▶ _Direction_
Copy the entries verbatim, beginning with the line that contains "Where should I click to: Click the globe" and ending after the line that contains "click(x=68, y=497)".

---------- Records ----------

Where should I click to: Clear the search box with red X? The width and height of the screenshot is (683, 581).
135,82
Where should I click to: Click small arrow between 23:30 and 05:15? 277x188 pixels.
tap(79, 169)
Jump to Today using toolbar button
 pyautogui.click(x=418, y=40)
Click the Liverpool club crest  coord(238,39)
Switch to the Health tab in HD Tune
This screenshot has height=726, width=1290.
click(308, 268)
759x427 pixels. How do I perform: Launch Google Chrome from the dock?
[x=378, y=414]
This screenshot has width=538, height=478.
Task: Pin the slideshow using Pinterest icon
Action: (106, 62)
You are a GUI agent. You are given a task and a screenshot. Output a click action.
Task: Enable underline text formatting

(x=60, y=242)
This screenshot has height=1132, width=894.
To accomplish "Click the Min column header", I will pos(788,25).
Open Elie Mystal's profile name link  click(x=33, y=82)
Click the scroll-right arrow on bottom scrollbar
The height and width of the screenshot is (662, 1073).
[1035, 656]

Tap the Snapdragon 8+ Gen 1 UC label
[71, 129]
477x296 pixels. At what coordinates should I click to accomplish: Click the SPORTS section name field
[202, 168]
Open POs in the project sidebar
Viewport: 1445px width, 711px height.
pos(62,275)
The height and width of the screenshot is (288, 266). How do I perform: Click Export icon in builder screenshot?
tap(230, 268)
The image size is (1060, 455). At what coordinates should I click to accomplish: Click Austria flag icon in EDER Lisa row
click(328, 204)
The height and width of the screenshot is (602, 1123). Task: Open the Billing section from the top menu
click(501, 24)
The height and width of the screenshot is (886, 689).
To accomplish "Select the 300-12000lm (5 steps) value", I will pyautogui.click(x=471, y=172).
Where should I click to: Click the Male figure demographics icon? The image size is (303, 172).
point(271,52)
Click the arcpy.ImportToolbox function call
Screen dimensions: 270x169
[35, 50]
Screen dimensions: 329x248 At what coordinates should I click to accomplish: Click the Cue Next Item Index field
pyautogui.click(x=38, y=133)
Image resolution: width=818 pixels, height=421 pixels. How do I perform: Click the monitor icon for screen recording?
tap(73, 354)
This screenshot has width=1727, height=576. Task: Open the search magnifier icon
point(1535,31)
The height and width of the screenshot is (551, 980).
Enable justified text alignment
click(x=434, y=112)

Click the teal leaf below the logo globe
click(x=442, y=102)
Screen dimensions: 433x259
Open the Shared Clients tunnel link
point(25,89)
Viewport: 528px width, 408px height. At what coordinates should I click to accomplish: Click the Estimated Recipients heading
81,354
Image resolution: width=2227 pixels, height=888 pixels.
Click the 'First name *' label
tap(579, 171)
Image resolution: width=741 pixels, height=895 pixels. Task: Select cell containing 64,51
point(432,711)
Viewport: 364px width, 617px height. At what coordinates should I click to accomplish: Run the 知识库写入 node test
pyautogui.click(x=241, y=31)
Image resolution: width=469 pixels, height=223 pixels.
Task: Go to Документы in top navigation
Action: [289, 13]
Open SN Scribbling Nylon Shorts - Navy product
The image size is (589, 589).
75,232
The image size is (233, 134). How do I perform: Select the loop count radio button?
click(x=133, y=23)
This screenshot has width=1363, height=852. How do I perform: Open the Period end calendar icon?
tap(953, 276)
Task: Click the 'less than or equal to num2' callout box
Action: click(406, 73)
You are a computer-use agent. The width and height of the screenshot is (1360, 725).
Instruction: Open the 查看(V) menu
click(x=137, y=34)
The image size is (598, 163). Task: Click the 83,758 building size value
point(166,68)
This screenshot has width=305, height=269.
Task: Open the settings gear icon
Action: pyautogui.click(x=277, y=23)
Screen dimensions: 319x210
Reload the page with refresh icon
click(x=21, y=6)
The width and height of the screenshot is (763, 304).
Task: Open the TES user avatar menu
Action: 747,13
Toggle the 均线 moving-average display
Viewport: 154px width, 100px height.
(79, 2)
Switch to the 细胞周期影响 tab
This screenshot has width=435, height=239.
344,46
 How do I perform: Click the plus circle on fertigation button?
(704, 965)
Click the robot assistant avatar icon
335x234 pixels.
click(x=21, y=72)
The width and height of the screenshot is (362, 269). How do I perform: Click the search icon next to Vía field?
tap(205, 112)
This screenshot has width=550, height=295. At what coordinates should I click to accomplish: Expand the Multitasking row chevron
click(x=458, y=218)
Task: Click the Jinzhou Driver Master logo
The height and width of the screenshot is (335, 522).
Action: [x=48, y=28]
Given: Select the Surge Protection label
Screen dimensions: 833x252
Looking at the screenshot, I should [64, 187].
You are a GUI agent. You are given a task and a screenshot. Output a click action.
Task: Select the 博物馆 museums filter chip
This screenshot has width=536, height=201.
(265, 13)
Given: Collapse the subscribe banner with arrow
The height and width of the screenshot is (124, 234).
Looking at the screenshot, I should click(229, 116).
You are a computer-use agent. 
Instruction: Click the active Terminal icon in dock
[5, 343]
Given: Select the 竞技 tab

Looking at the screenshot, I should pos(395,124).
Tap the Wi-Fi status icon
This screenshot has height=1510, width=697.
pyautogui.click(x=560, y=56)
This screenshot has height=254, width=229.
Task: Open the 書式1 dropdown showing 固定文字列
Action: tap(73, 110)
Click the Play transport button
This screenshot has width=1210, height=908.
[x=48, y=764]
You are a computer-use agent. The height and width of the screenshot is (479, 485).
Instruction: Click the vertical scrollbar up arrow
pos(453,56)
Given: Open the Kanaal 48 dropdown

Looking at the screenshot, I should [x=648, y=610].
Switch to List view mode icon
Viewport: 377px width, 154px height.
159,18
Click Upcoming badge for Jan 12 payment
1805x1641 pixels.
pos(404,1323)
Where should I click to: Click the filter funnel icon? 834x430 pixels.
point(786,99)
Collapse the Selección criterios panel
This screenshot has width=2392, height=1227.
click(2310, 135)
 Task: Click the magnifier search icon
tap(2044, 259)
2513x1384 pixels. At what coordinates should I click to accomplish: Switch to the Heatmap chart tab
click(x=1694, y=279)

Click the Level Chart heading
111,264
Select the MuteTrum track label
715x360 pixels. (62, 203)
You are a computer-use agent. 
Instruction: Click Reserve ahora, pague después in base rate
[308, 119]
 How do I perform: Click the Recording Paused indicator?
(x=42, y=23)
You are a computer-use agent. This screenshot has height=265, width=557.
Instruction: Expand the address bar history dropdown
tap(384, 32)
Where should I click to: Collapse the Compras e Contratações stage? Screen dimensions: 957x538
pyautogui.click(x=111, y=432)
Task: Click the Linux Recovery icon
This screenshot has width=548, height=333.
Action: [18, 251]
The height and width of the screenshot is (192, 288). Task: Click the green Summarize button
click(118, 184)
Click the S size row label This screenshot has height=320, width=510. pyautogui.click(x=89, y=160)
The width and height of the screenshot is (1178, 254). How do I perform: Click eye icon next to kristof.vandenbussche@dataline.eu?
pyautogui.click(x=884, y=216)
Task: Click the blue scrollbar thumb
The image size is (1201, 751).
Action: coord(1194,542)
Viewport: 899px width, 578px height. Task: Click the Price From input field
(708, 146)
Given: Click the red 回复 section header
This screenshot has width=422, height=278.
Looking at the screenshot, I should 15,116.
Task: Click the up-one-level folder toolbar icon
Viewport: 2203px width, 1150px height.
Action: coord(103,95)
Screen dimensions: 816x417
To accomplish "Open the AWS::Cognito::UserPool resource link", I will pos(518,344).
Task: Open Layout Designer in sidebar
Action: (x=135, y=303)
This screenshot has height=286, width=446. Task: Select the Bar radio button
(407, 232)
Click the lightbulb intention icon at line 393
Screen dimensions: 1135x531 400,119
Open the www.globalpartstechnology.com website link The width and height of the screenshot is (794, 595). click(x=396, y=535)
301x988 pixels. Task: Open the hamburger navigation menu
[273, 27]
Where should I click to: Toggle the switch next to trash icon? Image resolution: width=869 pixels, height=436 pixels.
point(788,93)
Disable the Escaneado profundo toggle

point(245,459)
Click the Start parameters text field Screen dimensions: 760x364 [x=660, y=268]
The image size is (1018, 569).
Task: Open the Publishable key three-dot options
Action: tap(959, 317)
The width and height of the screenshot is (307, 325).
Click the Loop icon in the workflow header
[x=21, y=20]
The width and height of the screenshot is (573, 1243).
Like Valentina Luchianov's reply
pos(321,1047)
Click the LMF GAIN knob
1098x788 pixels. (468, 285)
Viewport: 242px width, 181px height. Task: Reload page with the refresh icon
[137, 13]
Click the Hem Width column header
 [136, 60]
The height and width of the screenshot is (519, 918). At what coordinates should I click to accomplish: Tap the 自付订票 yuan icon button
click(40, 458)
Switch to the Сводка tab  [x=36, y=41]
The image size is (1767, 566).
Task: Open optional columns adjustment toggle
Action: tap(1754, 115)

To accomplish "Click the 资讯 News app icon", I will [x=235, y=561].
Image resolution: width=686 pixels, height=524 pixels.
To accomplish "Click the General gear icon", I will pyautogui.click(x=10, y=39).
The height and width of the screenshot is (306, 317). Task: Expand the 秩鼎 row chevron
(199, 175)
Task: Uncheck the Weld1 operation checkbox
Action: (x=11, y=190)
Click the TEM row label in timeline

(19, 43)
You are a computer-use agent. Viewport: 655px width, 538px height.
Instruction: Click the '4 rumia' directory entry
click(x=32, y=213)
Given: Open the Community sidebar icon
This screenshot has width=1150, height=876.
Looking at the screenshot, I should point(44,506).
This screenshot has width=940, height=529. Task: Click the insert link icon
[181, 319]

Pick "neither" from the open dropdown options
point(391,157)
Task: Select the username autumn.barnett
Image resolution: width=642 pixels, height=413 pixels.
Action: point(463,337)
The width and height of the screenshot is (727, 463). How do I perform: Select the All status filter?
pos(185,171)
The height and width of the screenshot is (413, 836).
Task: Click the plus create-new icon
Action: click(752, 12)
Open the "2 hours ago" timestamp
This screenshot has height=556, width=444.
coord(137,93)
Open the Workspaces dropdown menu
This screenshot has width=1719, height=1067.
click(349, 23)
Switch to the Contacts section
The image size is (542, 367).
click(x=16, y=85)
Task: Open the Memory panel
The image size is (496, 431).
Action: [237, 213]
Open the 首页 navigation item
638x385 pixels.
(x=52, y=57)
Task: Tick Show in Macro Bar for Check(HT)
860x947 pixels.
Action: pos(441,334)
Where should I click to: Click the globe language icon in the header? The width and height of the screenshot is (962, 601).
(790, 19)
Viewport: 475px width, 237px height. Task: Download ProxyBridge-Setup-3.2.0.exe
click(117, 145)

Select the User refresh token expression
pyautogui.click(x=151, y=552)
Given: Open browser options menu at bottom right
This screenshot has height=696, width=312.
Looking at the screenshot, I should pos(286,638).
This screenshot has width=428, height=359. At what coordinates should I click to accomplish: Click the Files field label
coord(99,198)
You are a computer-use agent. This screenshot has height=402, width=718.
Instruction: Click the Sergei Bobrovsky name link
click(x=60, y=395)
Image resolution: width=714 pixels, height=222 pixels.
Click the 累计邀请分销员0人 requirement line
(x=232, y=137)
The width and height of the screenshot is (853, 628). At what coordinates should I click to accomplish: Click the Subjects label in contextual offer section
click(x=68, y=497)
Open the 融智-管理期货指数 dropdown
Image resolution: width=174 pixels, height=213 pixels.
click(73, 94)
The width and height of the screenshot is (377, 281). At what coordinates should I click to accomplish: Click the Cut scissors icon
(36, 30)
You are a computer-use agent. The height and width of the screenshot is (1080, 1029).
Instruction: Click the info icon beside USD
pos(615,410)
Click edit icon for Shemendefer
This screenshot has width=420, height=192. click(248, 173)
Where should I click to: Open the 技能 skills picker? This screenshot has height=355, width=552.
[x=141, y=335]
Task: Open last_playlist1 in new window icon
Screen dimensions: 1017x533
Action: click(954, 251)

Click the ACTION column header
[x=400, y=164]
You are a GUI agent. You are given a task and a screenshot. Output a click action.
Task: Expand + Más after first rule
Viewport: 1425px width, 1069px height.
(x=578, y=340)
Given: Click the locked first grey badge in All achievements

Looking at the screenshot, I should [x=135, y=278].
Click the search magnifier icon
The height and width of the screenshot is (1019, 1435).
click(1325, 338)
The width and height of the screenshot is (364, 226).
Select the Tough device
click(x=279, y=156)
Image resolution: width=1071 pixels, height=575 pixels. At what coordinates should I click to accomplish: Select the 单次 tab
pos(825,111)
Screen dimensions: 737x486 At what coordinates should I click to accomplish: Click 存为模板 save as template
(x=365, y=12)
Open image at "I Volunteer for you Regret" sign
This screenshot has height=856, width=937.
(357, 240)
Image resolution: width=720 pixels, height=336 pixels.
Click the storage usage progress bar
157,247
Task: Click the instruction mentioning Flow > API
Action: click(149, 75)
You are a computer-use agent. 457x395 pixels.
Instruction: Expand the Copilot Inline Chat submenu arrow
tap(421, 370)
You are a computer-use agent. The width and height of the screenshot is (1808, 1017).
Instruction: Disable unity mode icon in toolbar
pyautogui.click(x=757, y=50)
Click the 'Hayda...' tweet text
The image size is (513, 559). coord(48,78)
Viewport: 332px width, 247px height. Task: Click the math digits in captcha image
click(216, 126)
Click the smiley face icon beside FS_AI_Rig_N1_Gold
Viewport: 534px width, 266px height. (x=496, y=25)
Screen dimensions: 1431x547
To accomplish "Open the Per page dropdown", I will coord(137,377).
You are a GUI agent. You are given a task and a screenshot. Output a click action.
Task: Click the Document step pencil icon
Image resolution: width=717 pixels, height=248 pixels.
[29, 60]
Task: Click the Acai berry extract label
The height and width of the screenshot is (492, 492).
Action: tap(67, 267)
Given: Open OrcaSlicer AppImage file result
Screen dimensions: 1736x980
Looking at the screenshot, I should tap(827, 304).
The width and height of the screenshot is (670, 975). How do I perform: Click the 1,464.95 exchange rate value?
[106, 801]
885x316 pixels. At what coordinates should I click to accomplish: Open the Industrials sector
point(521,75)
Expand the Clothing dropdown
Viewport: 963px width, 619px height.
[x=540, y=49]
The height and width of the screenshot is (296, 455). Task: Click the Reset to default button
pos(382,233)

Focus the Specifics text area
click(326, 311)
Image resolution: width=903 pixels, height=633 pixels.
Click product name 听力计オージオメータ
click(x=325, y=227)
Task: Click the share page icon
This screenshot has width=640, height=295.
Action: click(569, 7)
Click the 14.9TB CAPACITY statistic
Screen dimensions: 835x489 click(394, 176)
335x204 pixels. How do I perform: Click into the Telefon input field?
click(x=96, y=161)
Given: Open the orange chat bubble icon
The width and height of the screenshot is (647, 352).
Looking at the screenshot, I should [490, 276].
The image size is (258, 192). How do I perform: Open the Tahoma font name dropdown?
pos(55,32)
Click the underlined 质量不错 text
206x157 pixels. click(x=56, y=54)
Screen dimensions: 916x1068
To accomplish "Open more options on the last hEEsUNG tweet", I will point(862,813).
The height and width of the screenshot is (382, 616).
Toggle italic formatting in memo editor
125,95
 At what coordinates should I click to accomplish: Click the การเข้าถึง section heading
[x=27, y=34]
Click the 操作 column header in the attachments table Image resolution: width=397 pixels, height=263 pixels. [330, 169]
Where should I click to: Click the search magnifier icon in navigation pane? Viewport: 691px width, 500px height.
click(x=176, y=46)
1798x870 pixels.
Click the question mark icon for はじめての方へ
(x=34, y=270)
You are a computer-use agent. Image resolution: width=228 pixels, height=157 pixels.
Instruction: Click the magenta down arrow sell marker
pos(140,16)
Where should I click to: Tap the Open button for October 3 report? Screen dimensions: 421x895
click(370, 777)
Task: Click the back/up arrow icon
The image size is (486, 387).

----------

▶ _Task response_
Where should I click to: Click the globe language icon in the header? The width and height of the screenshot is (962, 601).
(790, 19)
Viewport: 475px width, 237px height. Task: Download ProxyBridge-Setup-3.2.0.exe
click(117, 145)

Select the User refresh token expression
pyautogui.click(x=151, y=552)
Given: Open browser options menu at bottom right
This screenshot has height=696, width=312.
Looking at the screenshot, I should pos(286,638).
This screenshot has width=428, height=359. At what coordinates should I click to accomplish: Click the Files field label
coord(99,198)
You are a computer-use agent. This screenshot has height=402, width=718.
Instruction: Click the Sergei Bobrovsky name link
click(x=60, y=395)
Image resolution: width=714 pixels, height=222 pixels.
Click the 累计邀请分销员0人 requirement line
(x=232, y=137)
The width and height of the screenshot is (853, 628). At what coordinates should I click to accomplish: Click the Subjects label in contextual offer section
click(x=68, y=497)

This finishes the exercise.